--- DOCUMENT TEXT Enclosed Below ---
Appium on OS X supports iOS and Android testing.
- Appium requires Mac OS X 10.7, but 10.8 or 10.9 is recommended.
- Make sure you have Xcode and the iOS SDK(s) installed. Xcode version 5.1 is recommended as earlier versions of Xcode are limited in which version of iOS they can test against. See the next section for more detail.
- You need to authorize use of the iOS Simulator. If you are running Appium
from NPM, you'll do this by running
sudo authorize_ios
(authorize_ios
is a binary made available by the Appium npm package). If you're running Appium from source, simply runsudo grunt authorize
to do the same thing. If you are running Appium.app, you can authorize iOS through the GUI. - If you're on Xcode 6, you need to launch each simulator you intend to use with appium in advance, and change the default to actually show the soft keyboard if you want sendKeys to work. You can do this by clicking on any textfield and hitting command-K until you notice the soft keyboard show up.
- If you're on Xcode 6, you have a feature in Xcode called Devices (command-shift-2). You need to make sure that whichever deviceName you choose to use with Appium in your capabilities, there is only one of those per sdk version. In other words, if you send in a deviceName cap of "iPhone 5s" and a platformVersion cap of "8.0", you need to make sure that there is exactly one device with the name "iPhone 5s" and the 8.0 sdk in your devices list. Otherwise, Appium won't know which one to use.
- In iOS8, devices each have their own setting which enables or disables UIAutomation. It lives in a "Developer" view in the Settings app. You need to verify that UIAutomaion is enabled in this view before the simulator or device can be automated.
Xcode version 5.1 allows for automatic testing against iOS versions 6.0 and later. If using version 5.1, you can ignore the rest of this section.
For Xcode 4.6.3 to 5.0, Apple's instruments
binary, which Appium uses to launch
the iOS simulator, by default uses the currently-selected Xcode, and the highest
iOS SDK installed with that version of Xcode. This means that if you want to test
iOS 6.1, but have iOS 7.1 installed, Appium will be forced to use the 7.1 Simulator
regardless. The only way around this is to have multiple copies of Xcode
installed with different sets of SDKs. You can then switch to the particular
copy of Xcode that has the versions you want to test with before starting
Appium.
In addition, it's been discovered that testing against iOS 6.1 with Xcode
5 causes increased slowness and instability, so it's recommended that for
testing against iOS 6.1 and below we use Xcode 4.6.3, and for testing against
iOS 7.0 we use Xcode 5. We can do this by, say, having Xcode 5 at
/Applications/Xcode.app
, and Xcode 4.6 and /Applications/Xcode-4.6.app
.
Then we use the following command:
sudo xcode-select -switch /Applications/Xcode-4.6.app/Contents/Developer/
To prepare for iOS 6.1 testing. We run it again with a different Xcode:
sudo xcode-select -switch /Applications/Xcode.app/Contents/Developer/
To go back to iOS 7.1 testing.
Instructions for setting up Android and running tests on Mac OS X are the same as those on Linux. See the Android setup docs.
--- End of Enclosed DOCUMENT TEXT ---
*REQUIRED ACTIONS*
**1)** What version of Mac OS X does the Appium setup guide say Appium requires?
**2)** Please reproduce the passage of the Appium setup guide between "- Make sure" and "for more detail.", inclusive, word for word.
--- DATA EXTRACTS Enclosed Below ---
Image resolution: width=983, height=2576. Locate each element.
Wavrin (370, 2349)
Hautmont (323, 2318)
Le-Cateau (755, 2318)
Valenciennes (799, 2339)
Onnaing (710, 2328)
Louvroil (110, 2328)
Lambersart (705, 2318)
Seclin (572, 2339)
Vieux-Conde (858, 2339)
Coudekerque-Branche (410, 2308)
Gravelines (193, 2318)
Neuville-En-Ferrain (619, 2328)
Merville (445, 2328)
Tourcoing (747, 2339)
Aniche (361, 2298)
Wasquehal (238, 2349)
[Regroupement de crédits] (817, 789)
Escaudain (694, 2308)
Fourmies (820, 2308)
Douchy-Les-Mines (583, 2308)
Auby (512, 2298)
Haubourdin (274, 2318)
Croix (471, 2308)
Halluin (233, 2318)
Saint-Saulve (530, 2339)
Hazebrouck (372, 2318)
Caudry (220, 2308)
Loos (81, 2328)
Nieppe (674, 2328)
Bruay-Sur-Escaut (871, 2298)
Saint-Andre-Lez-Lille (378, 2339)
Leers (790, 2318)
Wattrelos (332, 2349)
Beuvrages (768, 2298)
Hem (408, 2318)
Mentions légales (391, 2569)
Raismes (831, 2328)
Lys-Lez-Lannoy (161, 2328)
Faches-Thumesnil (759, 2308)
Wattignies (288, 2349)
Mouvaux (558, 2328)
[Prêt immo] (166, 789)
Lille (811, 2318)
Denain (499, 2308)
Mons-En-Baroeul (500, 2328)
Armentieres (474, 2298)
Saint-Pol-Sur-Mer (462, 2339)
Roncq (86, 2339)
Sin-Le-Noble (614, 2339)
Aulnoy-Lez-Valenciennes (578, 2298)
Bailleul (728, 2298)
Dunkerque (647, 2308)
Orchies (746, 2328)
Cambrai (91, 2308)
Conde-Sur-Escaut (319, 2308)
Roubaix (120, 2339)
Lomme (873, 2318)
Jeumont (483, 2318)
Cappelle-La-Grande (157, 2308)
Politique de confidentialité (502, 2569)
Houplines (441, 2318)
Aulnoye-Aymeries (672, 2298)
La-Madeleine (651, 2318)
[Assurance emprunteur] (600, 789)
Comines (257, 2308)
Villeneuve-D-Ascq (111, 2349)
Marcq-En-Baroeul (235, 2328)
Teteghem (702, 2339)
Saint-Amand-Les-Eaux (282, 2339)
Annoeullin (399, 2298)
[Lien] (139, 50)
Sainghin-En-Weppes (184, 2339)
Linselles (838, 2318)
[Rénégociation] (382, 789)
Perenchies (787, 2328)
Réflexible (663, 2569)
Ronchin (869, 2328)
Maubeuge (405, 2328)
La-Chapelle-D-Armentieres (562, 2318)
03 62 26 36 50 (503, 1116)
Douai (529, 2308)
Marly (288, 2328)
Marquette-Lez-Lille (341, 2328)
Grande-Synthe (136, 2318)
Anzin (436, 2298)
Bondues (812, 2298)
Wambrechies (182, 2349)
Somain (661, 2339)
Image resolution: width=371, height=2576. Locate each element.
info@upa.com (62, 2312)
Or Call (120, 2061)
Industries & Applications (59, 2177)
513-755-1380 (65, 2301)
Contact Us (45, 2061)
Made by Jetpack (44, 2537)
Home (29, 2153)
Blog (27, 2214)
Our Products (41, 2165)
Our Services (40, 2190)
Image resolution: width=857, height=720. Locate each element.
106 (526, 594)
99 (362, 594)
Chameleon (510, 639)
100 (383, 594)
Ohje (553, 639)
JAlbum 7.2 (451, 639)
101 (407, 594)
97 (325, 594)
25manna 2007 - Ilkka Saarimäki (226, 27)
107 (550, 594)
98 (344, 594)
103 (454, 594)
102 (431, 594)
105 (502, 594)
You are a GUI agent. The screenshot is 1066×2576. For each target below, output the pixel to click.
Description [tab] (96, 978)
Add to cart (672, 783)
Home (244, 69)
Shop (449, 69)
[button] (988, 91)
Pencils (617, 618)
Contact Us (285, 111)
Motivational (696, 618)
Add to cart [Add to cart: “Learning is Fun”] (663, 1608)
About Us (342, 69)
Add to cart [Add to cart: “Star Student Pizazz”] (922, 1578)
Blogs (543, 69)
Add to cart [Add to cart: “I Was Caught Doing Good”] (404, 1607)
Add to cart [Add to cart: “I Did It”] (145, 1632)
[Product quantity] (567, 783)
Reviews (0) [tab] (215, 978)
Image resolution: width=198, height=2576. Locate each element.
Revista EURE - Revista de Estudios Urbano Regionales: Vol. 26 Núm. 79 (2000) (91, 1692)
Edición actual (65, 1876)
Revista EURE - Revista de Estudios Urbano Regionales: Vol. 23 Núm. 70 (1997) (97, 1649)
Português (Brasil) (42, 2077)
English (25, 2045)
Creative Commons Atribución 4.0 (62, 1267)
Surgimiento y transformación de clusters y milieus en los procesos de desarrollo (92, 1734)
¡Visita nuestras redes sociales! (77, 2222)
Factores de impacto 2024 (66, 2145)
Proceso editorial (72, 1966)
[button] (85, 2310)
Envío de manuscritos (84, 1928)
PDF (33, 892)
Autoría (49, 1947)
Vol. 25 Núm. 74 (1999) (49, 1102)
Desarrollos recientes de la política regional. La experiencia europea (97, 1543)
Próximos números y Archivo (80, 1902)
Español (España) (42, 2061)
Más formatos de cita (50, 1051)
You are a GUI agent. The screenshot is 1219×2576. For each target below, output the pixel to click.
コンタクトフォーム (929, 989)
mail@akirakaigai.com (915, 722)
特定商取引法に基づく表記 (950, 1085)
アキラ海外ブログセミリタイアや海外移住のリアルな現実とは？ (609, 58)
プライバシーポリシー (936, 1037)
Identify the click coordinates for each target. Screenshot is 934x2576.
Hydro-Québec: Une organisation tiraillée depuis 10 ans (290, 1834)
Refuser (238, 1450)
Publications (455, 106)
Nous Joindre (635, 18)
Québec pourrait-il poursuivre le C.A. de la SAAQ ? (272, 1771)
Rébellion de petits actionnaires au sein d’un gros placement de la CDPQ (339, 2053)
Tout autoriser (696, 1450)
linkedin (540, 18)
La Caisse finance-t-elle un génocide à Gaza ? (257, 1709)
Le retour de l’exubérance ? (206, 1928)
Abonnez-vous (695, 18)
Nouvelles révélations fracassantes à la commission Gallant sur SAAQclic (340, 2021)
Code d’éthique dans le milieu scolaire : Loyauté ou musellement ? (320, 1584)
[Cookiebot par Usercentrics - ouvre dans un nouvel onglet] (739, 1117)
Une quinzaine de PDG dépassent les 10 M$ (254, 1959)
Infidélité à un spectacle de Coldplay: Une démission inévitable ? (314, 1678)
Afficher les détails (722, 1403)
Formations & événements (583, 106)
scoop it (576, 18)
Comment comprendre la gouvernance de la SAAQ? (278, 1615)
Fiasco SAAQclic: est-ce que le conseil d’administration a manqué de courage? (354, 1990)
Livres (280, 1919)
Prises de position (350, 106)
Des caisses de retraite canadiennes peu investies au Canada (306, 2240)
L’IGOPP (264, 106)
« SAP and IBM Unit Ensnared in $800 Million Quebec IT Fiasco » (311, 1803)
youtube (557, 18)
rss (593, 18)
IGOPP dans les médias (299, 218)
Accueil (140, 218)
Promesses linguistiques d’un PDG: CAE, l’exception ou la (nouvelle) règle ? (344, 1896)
--- End of Enclosed DATA EXTRACTS ---
*ANSWERS GIVEN*
**1)** Mac OS X 10.7

**2)**
- Make sure you have Xcode and the iOS SDK(s) installed. Xcode version 5.1 is recommended as earlier versions of Xcode are limited in which version of iOS they can test against. See the next section for more detail.